### [WRITTEN TASK]
Retype every one of the items below word for word, leaving out the pictures.

### [EXERCISE MATERIALS]
---+---

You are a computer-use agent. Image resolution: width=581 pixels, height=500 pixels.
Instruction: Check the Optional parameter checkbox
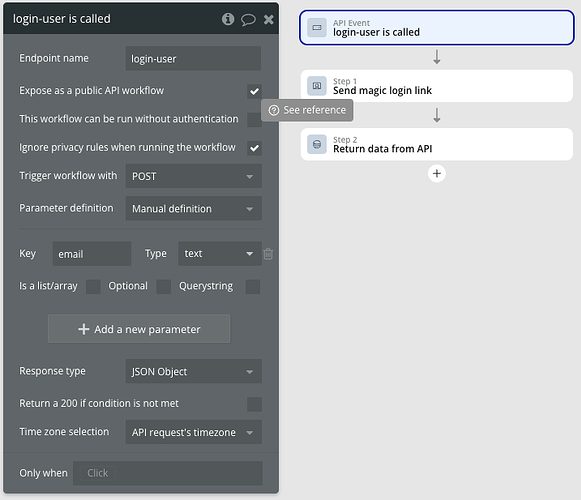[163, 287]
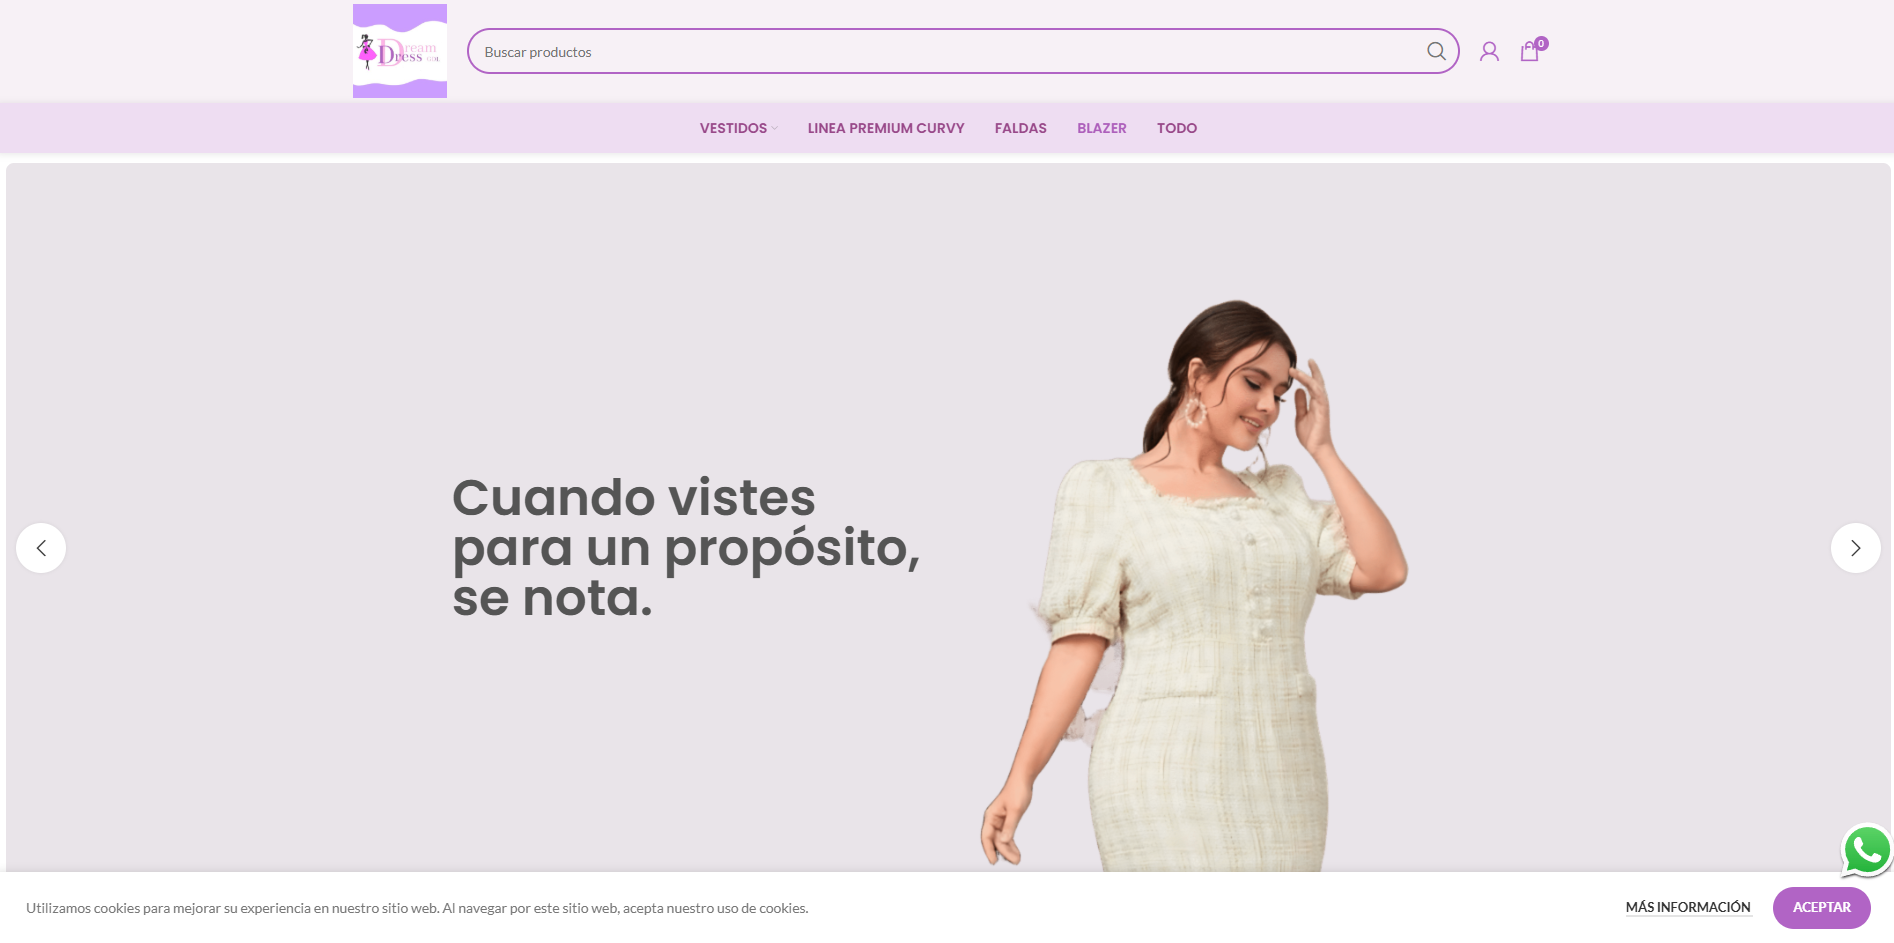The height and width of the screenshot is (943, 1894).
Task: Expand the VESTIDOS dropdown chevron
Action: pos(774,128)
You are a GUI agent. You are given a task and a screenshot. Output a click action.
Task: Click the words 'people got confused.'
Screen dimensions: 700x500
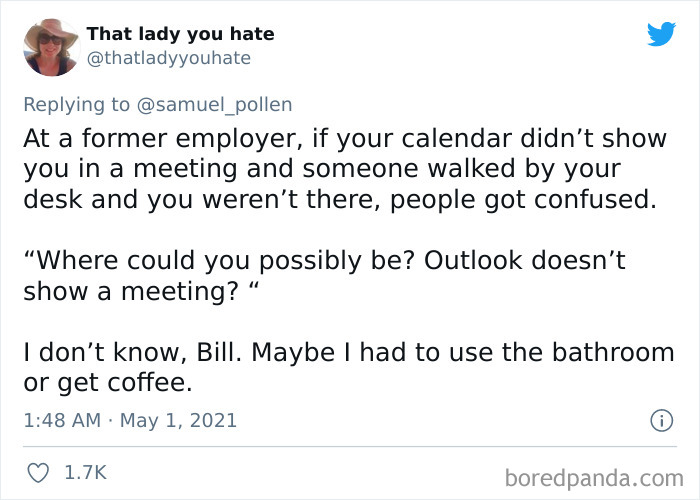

---+---

### [CORRECT RESULT]
You are a computer-use agent. Image resolution: width=581 pixels, height=500 pixels.
Instruction: Check the Optional parameter checkbox
[163, 287]
The height and width of the screenshot is (943, 1894).
Task: Expand the VESTIDOS dropdown chevron
Action: pos(774,128)
You are a GUI agent. You are given a task and a screenshot. Output a click action.
Task: Click the words 'people got confused.'
Screen dimensions: 700x500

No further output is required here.